Record excerpts:
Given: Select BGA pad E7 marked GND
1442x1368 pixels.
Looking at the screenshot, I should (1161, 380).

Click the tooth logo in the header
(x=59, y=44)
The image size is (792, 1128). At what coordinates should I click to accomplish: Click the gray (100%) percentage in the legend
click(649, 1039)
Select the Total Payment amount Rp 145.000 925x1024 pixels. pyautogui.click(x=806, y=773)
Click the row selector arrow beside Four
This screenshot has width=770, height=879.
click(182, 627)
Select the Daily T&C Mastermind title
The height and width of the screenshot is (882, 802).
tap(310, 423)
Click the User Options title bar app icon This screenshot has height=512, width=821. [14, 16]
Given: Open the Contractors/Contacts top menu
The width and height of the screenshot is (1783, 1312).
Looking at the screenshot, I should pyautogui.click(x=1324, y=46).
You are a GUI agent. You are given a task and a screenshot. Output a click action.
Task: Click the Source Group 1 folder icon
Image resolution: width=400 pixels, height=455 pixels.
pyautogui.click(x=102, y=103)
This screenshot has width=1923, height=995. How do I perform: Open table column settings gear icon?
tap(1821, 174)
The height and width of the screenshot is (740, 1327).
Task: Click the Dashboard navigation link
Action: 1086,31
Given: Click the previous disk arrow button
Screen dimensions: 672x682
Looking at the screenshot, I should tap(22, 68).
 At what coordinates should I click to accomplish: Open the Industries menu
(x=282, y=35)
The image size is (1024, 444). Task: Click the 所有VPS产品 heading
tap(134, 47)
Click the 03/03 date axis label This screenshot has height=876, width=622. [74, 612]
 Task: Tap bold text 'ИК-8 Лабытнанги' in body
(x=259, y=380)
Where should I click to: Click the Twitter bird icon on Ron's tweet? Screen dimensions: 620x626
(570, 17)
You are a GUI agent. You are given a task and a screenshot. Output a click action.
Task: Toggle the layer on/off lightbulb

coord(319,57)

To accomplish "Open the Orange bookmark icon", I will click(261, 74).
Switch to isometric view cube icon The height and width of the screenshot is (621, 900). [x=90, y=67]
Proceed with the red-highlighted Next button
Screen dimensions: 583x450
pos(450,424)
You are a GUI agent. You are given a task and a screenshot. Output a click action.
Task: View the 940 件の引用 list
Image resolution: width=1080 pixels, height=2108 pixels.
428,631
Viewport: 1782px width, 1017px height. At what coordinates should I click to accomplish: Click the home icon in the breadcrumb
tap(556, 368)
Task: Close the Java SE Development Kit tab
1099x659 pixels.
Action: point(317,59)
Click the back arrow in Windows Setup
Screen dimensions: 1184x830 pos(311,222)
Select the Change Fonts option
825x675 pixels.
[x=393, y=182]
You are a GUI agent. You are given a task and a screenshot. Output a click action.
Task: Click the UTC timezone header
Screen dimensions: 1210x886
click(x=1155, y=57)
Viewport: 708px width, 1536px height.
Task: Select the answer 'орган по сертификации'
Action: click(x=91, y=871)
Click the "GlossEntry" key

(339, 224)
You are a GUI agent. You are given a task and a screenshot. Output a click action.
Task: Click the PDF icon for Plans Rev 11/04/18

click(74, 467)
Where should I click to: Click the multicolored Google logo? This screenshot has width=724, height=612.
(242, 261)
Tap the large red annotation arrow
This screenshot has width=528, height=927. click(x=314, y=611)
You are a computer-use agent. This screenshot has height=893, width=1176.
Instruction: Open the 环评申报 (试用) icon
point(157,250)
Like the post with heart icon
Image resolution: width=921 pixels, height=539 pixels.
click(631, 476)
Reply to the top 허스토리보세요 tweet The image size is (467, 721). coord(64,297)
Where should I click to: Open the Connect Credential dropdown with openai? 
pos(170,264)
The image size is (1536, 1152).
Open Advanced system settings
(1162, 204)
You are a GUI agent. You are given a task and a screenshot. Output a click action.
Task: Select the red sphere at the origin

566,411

Task prompt:
Return each line of the entries that holds the string "title".

Output below:
Select the Daily T&C Mastermind title
Click the User Options title bar app icon This screenshot has height=512, width=821. [14, 16]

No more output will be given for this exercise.